**Your objective**.
Could you return, exactly as written, every line from the one containing "Screen dimensions: 510x744" through the last line of the entries below, leaving out the pictures?

**Data to examine**.
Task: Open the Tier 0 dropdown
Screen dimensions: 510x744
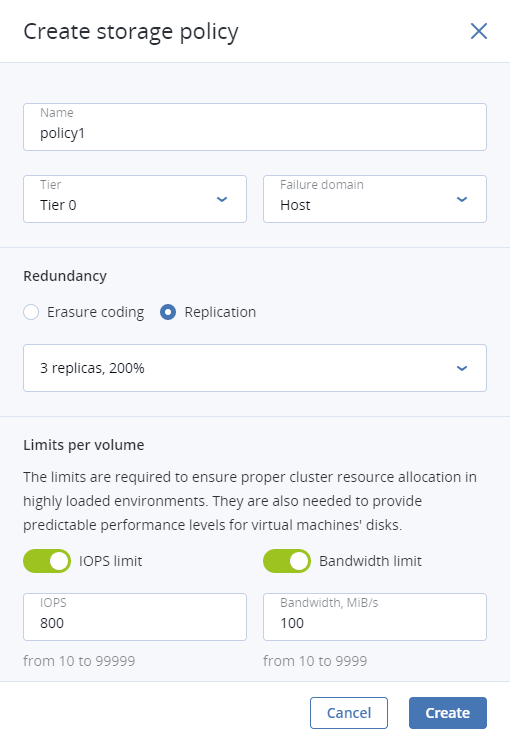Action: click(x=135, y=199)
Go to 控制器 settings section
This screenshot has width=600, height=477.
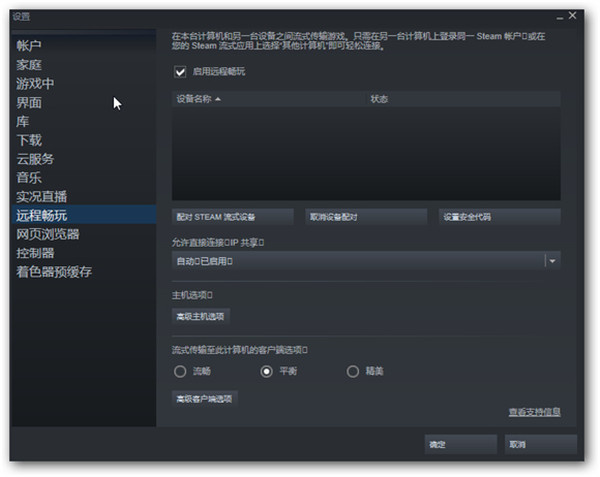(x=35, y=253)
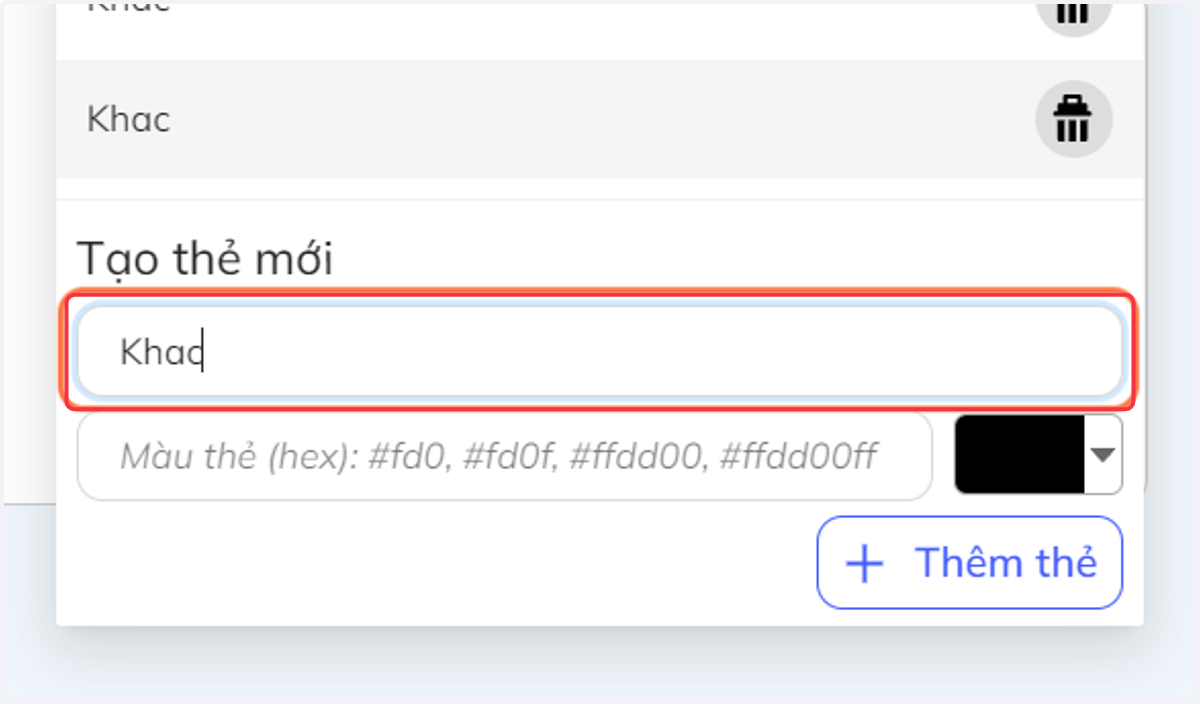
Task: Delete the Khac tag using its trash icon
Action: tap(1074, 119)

**Answer**.
Screen dimensions: 510x744
Action: click(x=135, y=199)
Go to 控制器 settings section
This screenshot has width=600, height=477.
(x=35, y=253)
Task: Delete the Khac tag using its trash icon
Action: tap(1074, 119)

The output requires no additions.